Krankheiten Sonnenblumen
Vorkommende Krankheiten und Schädlinge bei Sonnenblumen mit akuten und vorbeugenden Maßnahmen.
Pflanzen-Gesundheit
Allgemein hängt die Gesundheit von Pflanzen von einer Reihe von Faktoren ab, wie einem aktiven Bodenleben, den zur Verfügung stehenden Nährstoffen, Kompost und Wasser, den kleinklimatischen Verhältnissen, die Pflege von Sonnenblumen inkl. Mulchen. Wichtige Unterstützung bieten Beipflanzungen und die Mischkultur. Siehe auch Anbau Sonnenblumen.
Beipflanzung
Wildschweine
Lieben Kartoffeln, Topinambur, Mais, Hülsenfrüchte, Getreide und diverse Feldfrüchte. Essen aber auch Schnecken, Engerlinge, Mäuse, Aas, Abfälle! Können Schweinepest, Schweinegrippe, Tollwut und Strahlenbelastung haben. In milden Winter Steigerung der Population um 300%! Keine natürlichen Feinde bei uns: Wolf, Luchs, Bär.
fressen Wurzeln
vorbeugende Maßnahmen
- Anbau: kein Mais direkt beim Wald, mind. 5 m breiter Streifen mit niedrigem Bewuchs
- Zaun: Elektrozaun in 20, 40 + 60 cm Höhe oder Zaun mit Betonsockel oder Zaun 40 - 50 cm tief eingegraben, mindestens 150 cm hoch! Tiere springen hoch und untergraben sonst den Zaun.
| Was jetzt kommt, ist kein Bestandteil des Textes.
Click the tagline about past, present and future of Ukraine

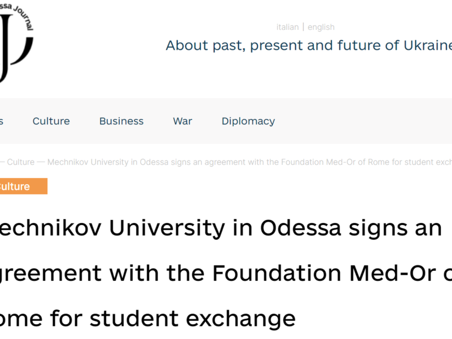(x=308, y=45)
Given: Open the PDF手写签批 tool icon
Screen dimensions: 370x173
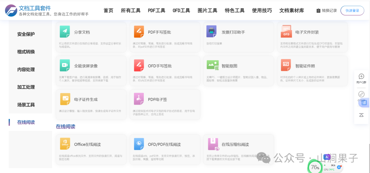Looking at the screenshot, I should pyautogui.click(x=139, y=32).
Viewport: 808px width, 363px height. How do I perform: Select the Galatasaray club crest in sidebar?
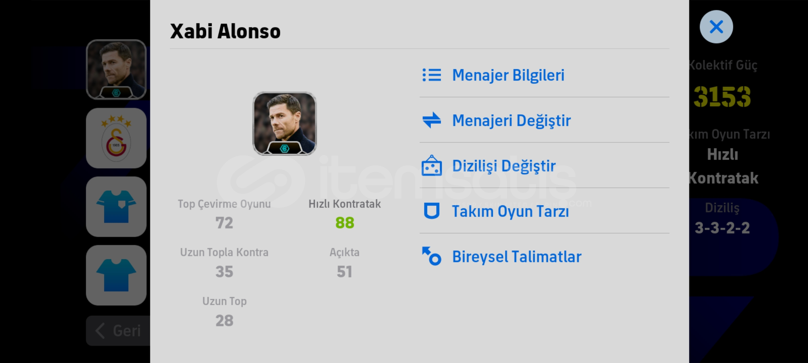point(116,138)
- organischer, flüssiger Stickstoff-Kali (NK) - Dünger
- biologisch hergestellter Elementarschwefel (Schwefal) flüssig
- akustisch: Schussgeräusche, lautes Radio, Pieptöne, Wildschweinrotte mit Zeitschaltuhr. Schnelle Gewöhnung, besser mit Kombination optischer Maßnahmen.
- optisch: Aluminiumstreifen, bläuliches Licht. Abstand 2-4 m auf 1/2 m Höhe über über den Acker. Schnelle Gewöhnung, daher Kombination mit akustischen Maßnahmen besser.
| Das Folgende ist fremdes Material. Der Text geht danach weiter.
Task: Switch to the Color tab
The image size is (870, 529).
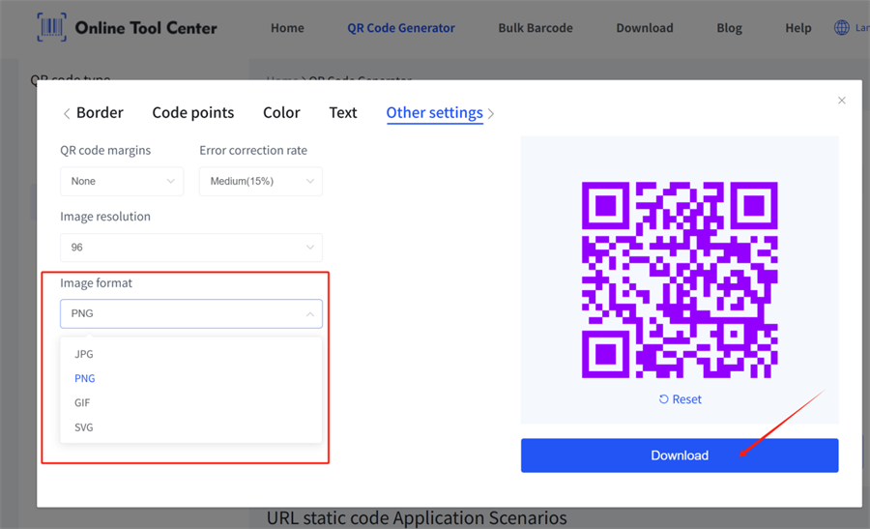Action: (x=281, y=113)
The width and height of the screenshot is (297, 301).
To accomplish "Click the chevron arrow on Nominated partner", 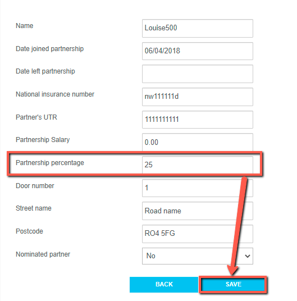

- Dufstoffe: Buttersäure, Menschenschweiß (Hukinol, Hukibomb) - extrem starker Geruch! Duftstoffe Bar + Wolf: Biotec Wildsperre, Granulat Wildgranix. Kornitol Rot, Porocol (Buttersäure + Menschenduft). Nach Regen Erneuerung notwendig, falls nicht regengeschützt.
- Fraßköder: abschreckende Wirkung nach Futteraufnahme. Repellowit, Repelan.
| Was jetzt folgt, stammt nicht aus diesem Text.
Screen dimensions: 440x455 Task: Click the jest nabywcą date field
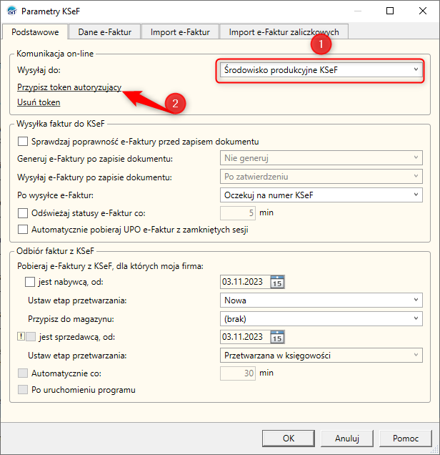click(244, 282)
- Menschenhaare vom Frisör. Alle 14 Tage auf gesamte Fläche streuen. Schnelle Gewöhnung -> Kombination mit anderen Geruchsstoffen.
- Wildäsungsflächen sollen Tiere im Wald halten. Buchweizen, Ackerbohne, Schwarzhafer, Futterkohl, Raps, Erbsen, Süßlupinen, Fenchel. Soll früher erntereif sein als am Feld.
- Ablenkungsfütterung: Tiere möglichst lange mit Futtersuche im Wald beschäftigen -> großflächige (>1ha) + dünne Verstreuung, mehrere Anlagen mit Maiskörneer, Kartoffelstauden, angefaulte Kartoffeln.